**課題**
下のレコードのうち、「Toggle the Show/Hide Console Tree icon」を含む行から「Select the Basic」を含む行までを、「Basic」を「Advanced」に置き換えて書き直してください。それ以外の部分は変えないこと。

**データ一覧**
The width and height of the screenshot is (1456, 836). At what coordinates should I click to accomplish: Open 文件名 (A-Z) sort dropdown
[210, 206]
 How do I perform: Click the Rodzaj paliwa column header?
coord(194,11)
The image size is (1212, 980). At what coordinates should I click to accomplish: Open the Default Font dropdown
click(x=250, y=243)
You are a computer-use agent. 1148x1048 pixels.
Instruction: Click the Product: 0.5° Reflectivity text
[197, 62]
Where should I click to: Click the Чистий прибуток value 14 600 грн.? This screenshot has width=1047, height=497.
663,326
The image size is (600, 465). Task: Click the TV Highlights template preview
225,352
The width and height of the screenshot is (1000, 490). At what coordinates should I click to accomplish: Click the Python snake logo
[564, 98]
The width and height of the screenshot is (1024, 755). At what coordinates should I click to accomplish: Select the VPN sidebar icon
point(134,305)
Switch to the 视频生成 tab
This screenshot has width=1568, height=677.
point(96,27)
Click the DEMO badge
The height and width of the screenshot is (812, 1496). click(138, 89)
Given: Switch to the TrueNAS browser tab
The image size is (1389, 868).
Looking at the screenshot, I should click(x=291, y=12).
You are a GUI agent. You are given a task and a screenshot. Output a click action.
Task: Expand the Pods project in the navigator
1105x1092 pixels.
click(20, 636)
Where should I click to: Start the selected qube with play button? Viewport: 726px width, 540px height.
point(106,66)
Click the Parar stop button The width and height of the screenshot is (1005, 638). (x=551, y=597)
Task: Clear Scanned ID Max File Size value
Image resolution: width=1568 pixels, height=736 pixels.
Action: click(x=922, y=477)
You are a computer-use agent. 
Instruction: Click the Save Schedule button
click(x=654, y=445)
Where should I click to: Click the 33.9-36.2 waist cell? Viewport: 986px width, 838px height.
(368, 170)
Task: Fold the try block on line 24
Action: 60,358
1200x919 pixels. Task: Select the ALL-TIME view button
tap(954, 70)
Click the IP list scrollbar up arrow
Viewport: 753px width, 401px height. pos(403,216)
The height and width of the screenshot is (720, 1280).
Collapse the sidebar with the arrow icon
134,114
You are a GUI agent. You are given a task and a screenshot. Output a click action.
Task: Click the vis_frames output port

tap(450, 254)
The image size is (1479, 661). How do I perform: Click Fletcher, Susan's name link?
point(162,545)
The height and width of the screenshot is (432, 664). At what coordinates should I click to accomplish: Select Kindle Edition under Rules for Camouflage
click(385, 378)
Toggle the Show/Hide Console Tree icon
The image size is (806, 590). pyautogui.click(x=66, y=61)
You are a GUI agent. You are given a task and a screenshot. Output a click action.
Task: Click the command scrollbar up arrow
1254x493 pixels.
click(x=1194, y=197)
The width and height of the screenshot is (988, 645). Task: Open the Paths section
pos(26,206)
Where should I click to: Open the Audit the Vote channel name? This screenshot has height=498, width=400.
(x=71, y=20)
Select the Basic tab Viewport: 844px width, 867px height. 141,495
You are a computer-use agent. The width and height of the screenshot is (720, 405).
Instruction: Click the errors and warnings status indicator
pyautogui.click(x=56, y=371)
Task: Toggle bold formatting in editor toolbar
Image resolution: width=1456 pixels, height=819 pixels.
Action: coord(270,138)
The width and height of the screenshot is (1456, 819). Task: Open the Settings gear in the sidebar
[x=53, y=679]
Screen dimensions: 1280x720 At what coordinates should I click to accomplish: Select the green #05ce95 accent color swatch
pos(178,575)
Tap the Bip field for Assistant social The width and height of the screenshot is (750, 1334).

**解答**
Toggle the Show/Hide Console Tree icon
The image size is (806, 590). pyautogui.click(x=66, y=61)
You are a GUI agent. You are given a task and a screenshot. Output a click action.
Task: Click the command scrollbar up arrow
1254x493 pixels.
click(x=1194, y=197)
The width and height of the screenshot is (988, 645). Task: Open the Paths section
pos(26,206)
Where should I click to: Open the Audit the Vote channel name? This screenshot has height=498, width=400.
(x=71, y=20)
Select the Advanced tab Viewport: 844px width, 867px height. 141,495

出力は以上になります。